Stoik Bagian 8

171 25 0
                                        

"Aku jadian sama kak Raja,"

Alex mendengar, hanya saja tidak bergeming dari tempat duduknya. Gerakan tangan pada sendoknya terhenti. Ia baru menoleh ketika Sapta menyenggol bahunya sedikit keras.

"Apaan sih—"

"Ada kak Raja," ujar Sapta.

Alex akhirnya menoleh ke arah dua sejoli itu. Dia memutar matanya malas dan melanjutkan acara makannya yang terhenti, "Congrats,"

Tiba-tiba, kedua sejoli itu duduk bersebrangan dengan Alex. Kepala Alex kembali terangkat dan menatap mereka berdua, "Apa lagi?"

"Jangan marah dong," ujar Jo memelas. "Jangan bilangin Bunda juga," sambung Jo.

"Alex,"

Suara rendah Raja memanggil Alex yang masih mengacuhkan mereka berdua. Alex kini beralih menatap mata Raja yang nampaknya sangat serius,

"Aku ambil abang kamu sebagai pacar, karena aku sanggup lindungin kalian berdua," ujar Raja dengan tegas.

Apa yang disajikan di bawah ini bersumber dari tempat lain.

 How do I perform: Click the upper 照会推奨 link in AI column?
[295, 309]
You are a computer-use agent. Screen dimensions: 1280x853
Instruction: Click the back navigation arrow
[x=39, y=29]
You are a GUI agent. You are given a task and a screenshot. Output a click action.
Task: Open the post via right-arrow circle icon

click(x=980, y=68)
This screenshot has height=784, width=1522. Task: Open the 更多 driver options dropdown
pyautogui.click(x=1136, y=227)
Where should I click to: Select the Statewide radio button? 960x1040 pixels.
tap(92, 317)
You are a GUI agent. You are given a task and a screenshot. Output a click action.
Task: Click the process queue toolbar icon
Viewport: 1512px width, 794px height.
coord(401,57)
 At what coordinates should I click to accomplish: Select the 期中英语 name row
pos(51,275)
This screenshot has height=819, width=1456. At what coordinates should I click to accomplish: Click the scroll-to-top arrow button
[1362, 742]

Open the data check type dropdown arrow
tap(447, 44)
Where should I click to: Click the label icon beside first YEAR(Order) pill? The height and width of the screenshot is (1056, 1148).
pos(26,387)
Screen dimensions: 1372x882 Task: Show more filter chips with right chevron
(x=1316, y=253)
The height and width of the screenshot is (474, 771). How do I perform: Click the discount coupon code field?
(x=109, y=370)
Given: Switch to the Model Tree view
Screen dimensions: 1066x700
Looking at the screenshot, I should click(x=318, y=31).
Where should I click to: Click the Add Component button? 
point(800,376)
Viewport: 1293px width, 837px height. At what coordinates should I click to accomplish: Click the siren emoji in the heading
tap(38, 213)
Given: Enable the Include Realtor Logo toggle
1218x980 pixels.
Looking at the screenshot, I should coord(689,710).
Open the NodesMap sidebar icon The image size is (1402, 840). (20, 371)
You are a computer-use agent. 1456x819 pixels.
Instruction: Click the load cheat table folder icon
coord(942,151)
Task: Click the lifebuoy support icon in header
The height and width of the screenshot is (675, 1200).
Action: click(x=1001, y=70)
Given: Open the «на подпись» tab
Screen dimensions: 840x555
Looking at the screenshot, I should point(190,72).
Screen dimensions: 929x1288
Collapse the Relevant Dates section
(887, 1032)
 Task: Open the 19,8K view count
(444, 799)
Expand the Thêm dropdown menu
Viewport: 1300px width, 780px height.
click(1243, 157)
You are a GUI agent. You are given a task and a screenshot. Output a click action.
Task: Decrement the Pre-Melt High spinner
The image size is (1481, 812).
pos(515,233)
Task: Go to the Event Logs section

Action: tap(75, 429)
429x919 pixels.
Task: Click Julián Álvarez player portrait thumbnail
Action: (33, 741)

"Aku memang suka sama Jo, tapi ngelihat—maaf, kondisi di rumah kalian kemarin, aku merasa aku bisa ngelindungin kalian," ujar Raja.

Alex melambaikan salah satu tangannya, "Nah, it's fine kak. Selama kamu bisa jaga abang dengan baik, aku oke. Pokoknya jangan nambah beban pikiranku. Itu aja," ujar Alex.

Jo tersenyum senang, sedangkan Raja masih dengan wajah datarnya menatap Alex, "Kamu...masih deketin Bram?"

"Dia sih yang deketin, kemarin aku confess ke dia, ga tau mau diterima atau nggak. Bukan urusanku," ujar Alex.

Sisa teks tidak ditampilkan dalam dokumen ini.